Put the lines from the one containing "Given: Show next" through the end of the records into a Markdown table with the columns Row and Line, leaving out blank lines.
---- Stored data
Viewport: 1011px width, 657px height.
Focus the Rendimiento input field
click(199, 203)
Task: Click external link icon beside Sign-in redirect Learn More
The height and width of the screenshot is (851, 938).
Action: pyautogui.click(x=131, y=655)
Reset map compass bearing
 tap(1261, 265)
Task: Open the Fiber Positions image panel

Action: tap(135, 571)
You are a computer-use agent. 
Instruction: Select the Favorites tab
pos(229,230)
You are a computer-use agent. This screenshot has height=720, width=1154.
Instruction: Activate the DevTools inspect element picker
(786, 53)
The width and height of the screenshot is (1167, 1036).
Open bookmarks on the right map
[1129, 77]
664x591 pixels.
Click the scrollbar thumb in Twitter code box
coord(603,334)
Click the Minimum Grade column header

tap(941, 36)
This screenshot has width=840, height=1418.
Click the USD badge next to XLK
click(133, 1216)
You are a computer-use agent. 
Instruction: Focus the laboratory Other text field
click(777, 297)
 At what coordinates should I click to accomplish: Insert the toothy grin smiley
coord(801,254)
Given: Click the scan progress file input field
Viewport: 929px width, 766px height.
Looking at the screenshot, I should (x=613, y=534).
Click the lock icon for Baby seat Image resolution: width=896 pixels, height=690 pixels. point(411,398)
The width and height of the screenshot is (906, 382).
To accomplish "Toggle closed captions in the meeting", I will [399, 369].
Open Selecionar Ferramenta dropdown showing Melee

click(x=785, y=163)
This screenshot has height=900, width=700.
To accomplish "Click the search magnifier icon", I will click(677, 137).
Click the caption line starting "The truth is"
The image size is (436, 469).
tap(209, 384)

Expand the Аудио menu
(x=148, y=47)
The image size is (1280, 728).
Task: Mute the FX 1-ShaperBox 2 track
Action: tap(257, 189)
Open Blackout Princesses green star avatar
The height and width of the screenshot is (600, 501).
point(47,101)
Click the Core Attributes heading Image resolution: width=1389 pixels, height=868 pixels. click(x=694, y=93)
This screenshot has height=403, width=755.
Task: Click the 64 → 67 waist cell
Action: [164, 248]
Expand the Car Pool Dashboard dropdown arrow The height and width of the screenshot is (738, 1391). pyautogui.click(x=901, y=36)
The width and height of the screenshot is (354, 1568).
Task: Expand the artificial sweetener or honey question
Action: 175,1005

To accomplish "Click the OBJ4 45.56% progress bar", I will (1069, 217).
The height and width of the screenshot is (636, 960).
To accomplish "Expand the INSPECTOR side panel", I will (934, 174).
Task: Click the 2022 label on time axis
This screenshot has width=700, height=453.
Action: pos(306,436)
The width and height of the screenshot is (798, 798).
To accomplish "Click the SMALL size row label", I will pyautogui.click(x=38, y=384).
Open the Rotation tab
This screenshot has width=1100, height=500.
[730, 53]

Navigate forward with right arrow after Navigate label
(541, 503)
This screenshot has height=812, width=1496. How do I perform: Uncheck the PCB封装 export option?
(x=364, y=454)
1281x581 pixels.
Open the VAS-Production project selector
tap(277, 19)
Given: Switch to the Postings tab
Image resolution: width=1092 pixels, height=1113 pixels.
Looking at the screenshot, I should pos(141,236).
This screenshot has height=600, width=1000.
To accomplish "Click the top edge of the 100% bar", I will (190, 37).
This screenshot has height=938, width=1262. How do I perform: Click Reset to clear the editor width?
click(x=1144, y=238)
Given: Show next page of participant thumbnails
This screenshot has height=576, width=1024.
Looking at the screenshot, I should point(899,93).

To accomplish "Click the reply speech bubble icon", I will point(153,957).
--------
Solution:
| Row | Line |
|---|---|
| 1 | Given: Show next page of participant thumbnails |
| 2 | This screenshot has height=576, width=1024. |
| 3 | Looking at the screenshot, I should point(899,93). |
| 4 | To accomplish "Click the reply speech bubble icon", I will point(153,957). |